After the September 11, 2001 terrorist attacks, the United States tightened its control of the international financial sector by freezing funds of terrorist organizations and countries blacklisted by the United States for sponsoring terrorism. The Libya issue reflected the might of U.S. financial hegemony. The United States and its allied countries froze the overseas assets of Muammar Gaddafi's government and provided the opposition with military supplies to overthrow Gaddafi, translating financial prowess to political might. This is evidence that the U.S. financial supremacy is not to be underestimated and will last well into the future for all its economic woes.

Courting emerging markets

To prevent the collapse of the U.S. dollar hegemony, the United States needs to overcome difficulties with the help of emerging economies.

Though the U.S. financial hegemony can help its companies grasp key technology, funds, materials and overseas markets, the hegemony hurts its national economy. Because of the leading position of the U.S. dollar, over the past several years most capital in the United States has been gathered in the financial sector instead of the manufacturing sector. The real economy of the United States has been damaged by this big financial bubble. Enlarging trade deficits mean that U.S. industry is losing its advantages and many of its businesses have retreated from international markets, though the United States still takes the leading position of science and technology around the world.

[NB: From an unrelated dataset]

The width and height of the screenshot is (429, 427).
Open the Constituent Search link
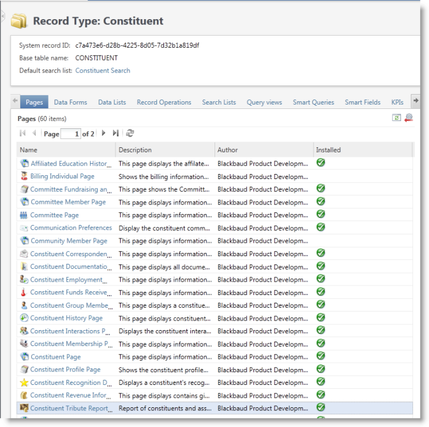103,71
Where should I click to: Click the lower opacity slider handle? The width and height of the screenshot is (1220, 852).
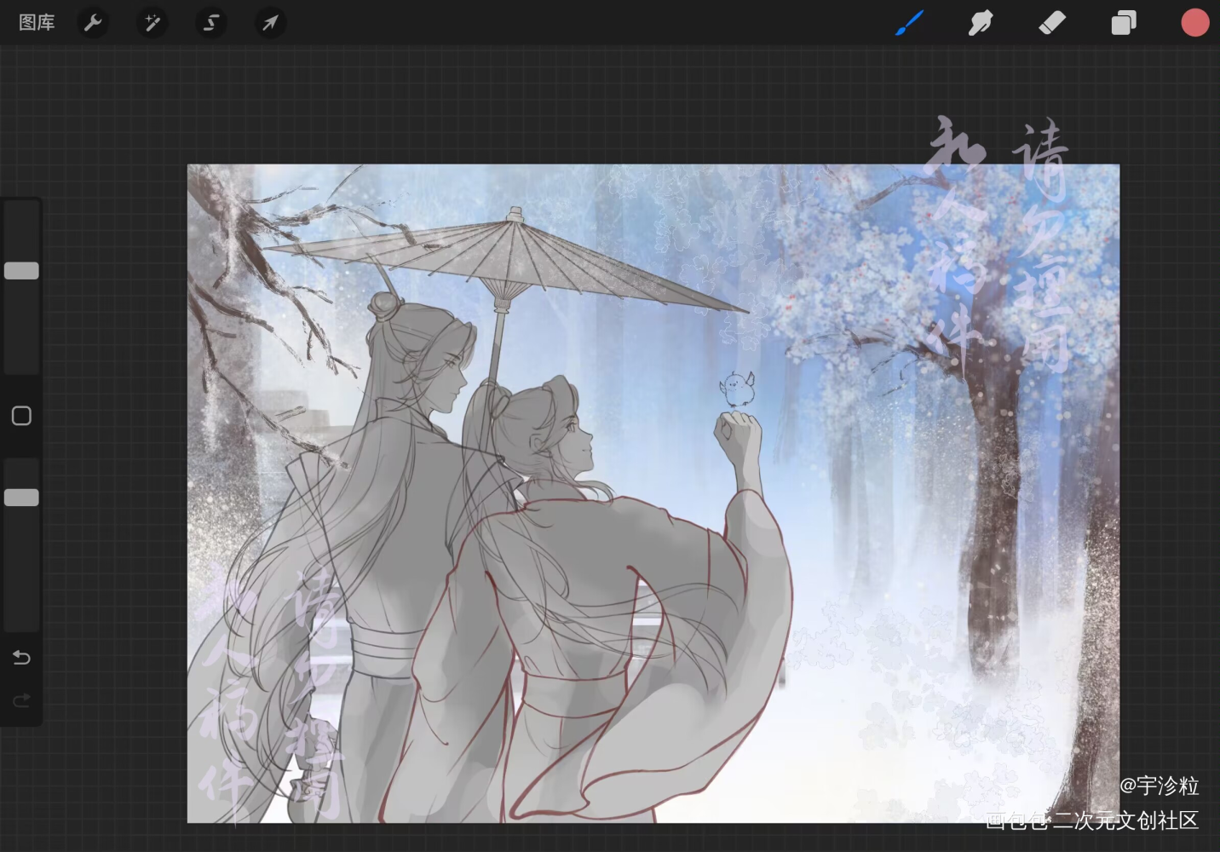[22, 498]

The outbreak of the global financial crisis in 2008 showed that the U.S. economy had become more frail and unsteady. The privilege of issuing the dominant international reserve currency has proven a curse for the United States. It has lured the country into too much borrowing or printing too much money. Over the long haul, this could shake the economic and political foundations for the privilege.

While trade deficits persist, debt—both public and private—has reached unprecedented levels. These chronic problems will have negative economic consequences for the United States. If that happens, U.S. military superiority would be difficult to maintain. So the U.S. Government clearly knows that addressing economic problems is the most important task right now.

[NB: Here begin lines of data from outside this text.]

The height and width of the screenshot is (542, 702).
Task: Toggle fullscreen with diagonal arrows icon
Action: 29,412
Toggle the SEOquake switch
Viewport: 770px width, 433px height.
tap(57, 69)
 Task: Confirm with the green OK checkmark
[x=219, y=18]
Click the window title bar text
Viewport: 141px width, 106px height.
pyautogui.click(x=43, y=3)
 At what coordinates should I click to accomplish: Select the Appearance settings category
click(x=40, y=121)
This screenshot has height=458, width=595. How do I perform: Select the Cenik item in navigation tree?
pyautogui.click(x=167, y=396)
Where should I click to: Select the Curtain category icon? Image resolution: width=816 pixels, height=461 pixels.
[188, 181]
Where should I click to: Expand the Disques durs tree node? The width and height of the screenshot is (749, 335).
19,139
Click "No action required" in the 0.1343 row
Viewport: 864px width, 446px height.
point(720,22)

The current world economic structure demands that the U.S. strategy must switch to the Asia-Pacific region, because Asia has become the engine of the world economy. The future of the U.S. economy relies on the growth of emerging economies in the region. U.S. investors hope to gain profits from the growth of the Asian economy to offset domestic deficits and recover the financial sector, thereby reversing the current situation. The strategy indicates that the United States will need to strengthen relations with East Asian countries, and particularly seek political and economic cooperation with China in the long run.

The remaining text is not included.